Data supplied: Begin

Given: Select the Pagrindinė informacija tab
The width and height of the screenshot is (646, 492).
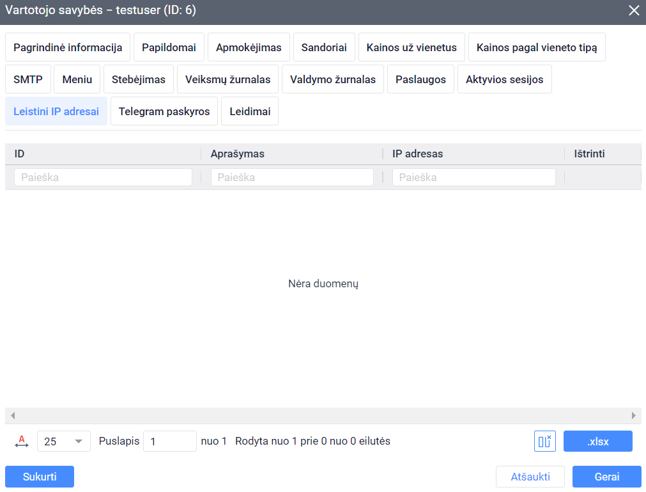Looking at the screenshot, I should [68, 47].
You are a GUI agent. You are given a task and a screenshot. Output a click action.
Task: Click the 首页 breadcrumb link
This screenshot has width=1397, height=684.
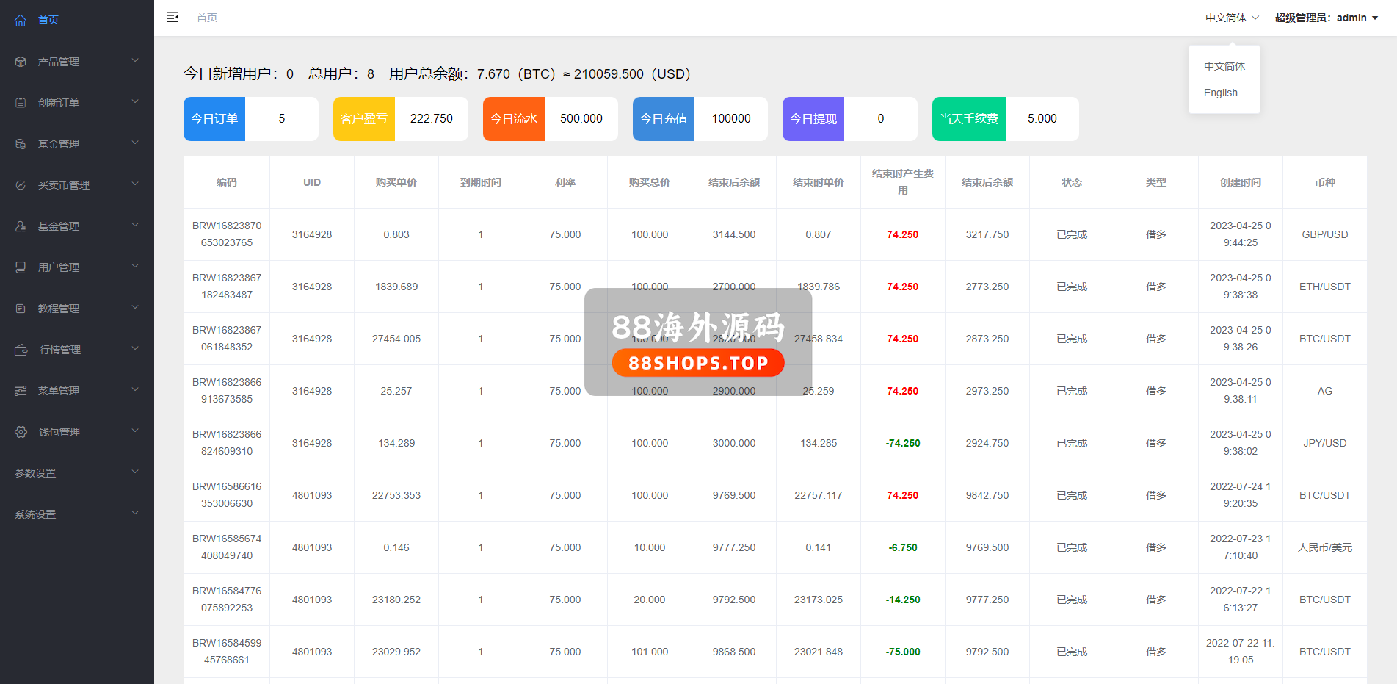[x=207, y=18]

Data supplied: End
Data supplied: Begin

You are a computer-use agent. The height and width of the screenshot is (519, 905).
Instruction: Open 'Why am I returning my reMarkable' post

Data supplied: End
Data supplied: Begin

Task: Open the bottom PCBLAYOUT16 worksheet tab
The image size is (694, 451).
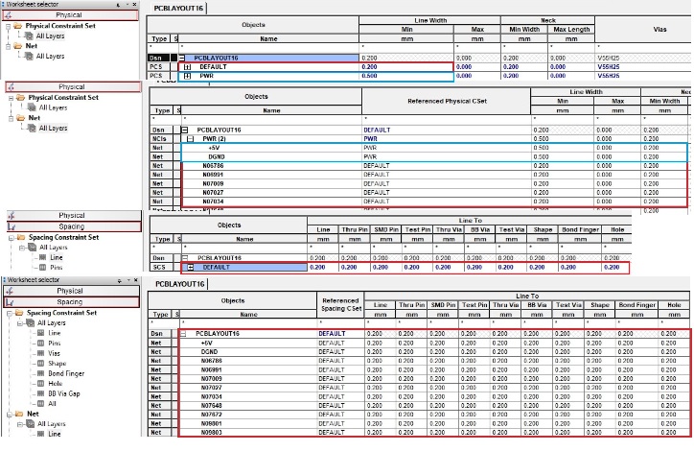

Data supplied: End

Please copy the lines in the records above between the one holding "You are a computer-use" and the one holding "Instruction: Open 'Why", inclusive, exactly and with no other line.

You are a computer-use agent. The height and width of the screenshot is (519, 905).
Instruction: Open 'Why am I returning my reMarkable' post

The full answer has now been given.